■ Objective: Pull out each line of the material that contains the word "perform", with case counting, and copy those lines.

■ Records supplied:
---------------

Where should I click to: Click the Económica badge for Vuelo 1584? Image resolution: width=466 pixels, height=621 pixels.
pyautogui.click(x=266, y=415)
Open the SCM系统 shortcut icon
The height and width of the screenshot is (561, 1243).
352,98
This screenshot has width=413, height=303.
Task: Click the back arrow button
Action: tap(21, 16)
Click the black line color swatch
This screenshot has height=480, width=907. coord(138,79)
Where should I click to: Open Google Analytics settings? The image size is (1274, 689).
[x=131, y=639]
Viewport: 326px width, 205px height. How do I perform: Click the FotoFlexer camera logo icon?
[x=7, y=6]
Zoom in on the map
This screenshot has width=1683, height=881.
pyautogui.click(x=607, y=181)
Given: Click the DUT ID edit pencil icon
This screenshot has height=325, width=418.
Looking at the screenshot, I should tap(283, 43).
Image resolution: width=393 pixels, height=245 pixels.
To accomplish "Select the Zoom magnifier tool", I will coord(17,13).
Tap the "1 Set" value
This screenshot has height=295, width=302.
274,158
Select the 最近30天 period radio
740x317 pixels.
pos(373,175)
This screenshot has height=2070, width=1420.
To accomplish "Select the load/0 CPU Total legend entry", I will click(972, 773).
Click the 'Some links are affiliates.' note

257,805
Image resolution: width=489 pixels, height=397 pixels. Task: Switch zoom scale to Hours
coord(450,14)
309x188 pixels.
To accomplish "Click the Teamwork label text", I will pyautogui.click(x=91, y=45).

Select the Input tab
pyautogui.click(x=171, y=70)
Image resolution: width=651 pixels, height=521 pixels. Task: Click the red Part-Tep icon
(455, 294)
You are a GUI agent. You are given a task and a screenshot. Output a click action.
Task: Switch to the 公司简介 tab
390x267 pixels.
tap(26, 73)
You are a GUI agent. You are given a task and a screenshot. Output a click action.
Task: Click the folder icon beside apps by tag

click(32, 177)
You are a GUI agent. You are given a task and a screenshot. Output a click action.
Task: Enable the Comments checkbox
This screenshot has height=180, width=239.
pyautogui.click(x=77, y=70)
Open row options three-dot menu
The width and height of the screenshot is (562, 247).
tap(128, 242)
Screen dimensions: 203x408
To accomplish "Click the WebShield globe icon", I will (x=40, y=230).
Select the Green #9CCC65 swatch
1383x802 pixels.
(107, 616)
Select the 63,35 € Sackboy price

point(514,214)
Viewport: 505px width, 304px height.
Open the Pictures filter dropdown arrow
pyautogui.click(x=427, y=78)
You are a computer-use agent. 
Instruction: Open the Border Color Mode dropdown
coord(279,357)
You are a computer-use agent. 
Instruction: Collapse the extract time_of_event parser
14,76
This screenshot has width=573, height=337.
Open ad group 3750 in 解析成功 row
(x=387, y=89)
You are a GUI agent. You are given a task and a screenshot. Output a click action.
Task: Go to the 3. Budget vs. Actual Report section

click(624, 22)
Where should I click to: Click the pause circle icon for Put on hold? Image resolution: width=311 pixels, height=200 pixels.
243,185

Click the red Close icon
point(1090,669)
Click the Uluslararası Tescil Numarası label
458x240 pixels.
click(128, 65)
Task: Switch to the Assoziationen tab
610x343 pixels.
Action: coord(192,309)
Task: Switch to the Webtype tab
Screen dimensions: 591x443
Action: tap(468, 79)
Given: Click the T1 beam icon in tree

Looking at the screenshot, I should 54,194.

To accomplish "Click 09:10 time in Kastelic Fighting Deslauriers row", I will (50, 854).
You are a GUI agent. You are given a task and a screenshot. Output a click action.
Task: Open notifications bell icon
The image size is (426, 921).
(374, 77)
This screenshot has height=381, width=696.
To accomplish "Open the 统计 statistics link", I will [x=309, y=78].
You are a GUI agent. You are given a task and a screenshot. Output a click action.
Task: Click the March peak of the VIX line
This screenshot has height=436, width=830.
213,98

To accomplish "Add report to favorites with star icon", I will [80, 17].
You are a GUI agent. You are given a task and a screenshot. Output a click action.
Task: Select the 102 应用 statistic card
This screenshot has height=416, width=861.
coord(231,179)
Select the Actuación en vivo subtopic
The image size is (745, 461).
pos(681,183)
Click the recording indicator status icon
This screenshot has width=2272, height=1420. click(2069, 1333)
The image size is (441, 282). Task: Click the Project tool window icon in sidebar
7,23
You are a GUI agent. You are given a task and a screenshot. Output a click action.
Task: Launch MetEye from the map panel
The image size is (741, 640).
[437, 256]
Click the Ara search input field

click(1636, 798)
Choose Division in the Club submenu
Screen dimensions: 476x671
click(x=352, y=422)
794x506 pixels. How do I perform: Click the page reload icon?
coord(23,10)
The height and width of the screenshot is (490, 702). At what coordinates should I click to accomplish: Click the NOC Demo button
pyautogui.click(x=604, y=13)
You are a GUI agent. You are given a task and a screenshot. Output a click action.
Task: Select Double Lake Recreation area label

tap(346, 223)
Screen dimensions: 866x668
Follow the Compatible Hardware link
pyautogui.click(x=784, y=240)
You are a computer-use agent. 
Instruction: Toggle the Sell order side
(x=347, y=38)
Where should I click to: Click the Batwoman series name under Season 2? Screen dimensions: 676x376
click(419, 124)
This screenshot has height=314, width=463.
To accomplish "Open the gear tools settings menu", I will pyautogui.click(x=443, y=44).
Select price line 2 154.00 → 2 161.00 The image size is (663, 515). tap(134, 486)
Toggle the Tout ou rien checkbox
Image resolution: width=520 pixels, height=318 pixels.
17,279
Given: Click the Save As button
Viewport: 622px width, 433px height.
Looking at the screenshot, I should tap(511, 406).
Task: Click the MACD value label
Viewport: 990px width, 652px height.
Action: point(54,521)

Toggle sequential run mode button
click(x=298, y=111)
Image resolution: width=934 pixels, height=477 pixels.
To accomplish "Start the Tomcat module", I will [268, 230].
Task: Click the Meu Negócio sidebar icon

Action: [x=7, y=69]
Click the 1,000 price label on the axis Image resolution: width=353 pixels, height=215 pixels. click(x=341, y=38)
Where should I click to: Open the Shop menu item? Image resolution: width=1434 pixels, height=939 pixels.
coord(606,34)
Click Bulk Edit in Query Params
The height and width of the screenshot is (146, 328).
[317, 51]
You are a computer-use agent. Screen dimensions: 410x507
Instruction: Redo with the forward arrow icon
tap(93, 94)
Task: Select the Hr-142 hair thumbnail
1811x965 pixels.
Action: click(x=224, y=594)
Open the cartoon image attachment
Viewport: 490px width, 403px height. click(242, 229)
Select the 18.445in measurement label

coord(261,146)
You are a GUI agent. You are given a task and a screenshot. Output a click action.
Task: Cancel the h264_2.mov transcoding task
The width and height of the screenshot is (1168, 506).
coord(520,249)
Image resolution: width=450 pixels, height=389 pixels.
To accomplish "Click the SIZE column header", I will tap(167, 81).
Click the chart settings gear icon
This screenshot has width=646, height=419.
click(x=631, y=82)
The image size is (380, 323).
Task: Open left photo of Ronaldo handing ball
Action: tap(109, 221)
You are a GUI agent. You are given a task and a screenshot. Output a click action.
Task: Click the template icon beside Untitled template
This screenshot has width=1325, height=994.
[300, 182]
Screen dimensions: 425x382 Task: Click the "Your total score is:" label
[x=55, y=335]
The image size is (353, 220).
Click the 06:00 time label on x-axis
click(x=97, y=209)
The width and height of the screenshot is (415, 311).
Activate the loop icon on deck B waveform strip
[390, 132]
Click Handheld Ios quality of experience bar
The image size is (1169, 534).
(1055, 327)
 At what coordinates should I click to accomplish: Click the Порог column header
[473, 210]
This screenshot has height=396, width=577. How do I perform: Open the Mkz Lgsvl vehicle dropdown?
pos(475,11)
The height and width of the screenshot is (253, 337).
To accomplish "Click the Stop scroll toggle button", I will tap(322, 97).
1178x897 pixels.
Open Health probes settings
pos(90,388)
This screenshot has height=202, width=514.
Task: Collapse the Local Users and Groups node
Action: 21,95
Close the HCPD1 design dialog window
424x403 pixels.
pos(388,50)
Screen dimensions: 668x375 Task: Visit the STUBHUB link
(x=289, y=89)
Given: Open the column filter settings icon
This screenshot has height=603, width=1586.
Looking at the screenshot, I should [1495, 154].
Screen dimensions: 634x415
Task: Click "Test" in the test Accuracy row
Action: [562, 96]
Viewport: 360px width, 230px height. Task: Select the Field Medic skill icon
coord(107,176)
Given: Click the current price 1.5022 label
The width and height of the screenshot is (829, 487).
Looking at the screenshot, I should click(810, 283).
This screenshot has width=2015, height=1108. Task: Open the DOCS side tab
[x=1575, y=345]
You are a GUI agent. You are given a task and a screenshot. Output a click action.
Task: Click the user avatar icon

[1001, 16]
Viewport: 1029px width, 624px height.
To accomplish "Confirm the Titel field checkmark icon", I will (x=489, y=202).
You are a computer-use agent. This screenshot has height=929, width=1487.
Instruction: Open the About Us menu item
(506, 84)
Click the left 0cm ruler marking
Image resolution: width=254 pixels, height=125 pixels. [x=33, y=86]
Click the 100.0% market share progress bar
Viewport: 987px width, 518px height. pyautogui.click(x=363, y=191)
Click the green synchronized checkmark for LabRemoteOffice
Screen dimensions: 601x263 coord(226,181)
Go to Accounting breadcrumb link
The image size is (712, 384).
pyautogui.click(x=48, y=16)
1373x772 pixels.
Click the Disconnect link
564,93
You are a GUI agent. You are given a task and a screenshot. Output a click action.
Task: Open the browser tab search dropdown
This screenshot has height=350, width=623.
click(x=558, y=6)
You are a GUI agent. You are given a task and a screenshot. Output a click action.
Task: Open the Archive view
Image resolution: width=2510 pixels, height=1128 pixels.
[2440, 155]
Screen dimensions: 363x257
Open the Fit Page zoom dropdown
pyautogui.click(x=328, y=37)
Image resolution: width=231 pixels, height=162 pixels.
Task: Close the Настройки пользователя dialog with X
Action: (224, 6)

---------------

■ Exercise output:
Viewport: 326px width, 205px height. How do I perform: Click the FotoFlexer camera logo icon?
794x506 pixels. How do I perform: Click the page reload icon?
This screenshot has height=396, width=577. How do I perform: Open the Mkz Lgsvl vehicle dropdown?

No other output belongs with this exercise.